Is there any function in haskell libraries that sorts integers in O(n) time?? [By, O(n) I mean faster than comparison sort and specific for integers]
Basically I find that the following code takes a lot of time with the sort (as compared to summing the list without sorting) :
import System.Random
import Control.DeepSeq
import Data.List (sort)
genlist gen = id $!! sort $!! take (2^22) ((randoms gen)::[Int])
main = do
gen <- newStdGen
putStrLn $ show $ sum $ genlist gen
Summing a list doesn't require deepseq but what I am trying for does, but the above code is good enough for the pointers I am seeking.
Time : 6 seconds (without sort); about 35 seconds (with sort)
Memory : about 80 MB (without sort); about 310 MB (with sort)
Note 1 : memory is a bigger issue than time for me here as for the task at hand I am getting out of memory errors (memory usage becomes 3GB! after 30 minutes of run-time)

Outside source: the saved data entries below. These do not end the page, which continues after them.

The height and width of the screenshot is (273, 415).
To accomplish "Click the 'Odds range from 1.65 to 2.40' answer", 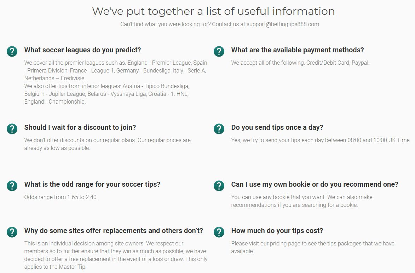I will (x=61, y=197).
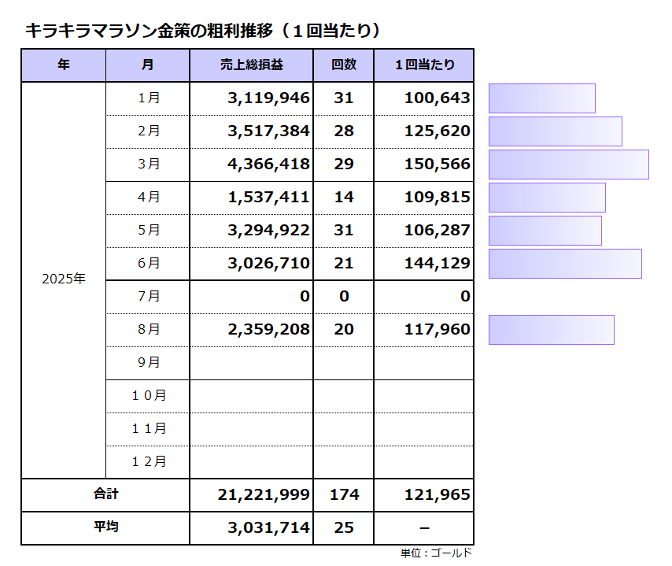Select the 2025年 year cell
Viewport: 672px width, 566px height.
(x=64, y=279)
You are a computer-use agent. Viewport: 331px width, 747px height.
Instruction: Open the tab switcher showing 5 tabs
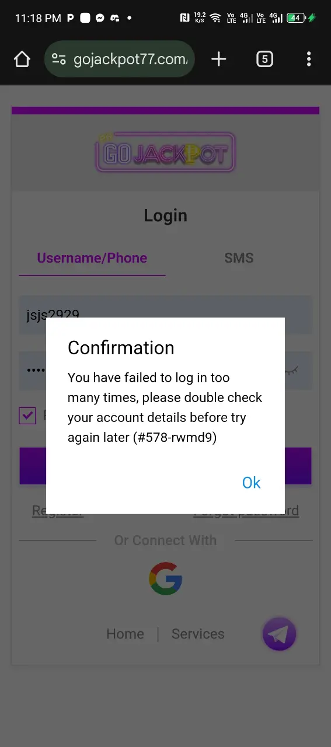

I am assuming faster algorithms will provide bettor memory print too, hence looking for O(n) time.
Note 2 : I am looking for fast algorithms for Int64, though fast algorithms for other specific types will also be helpful.
Solution Used : IntroSort with unboxed vectors was good enough for my task:
import qualified Data.Vector.Unboxed as V
import qualified Data.Vector.Algorithms.Intro as I
sort :: [Int] -> [Int]
sort = V.toList . V.modify I.sort . V.fromList
I would consider using vectors instead of lists for this, as lists have a lot of overhead per-element while an unboxed vector is essentially just a contiguous block of bytes. The vector-algorithms package contains various sorting algorithms you can use for this, including radix sort, which I expect should do well in your case.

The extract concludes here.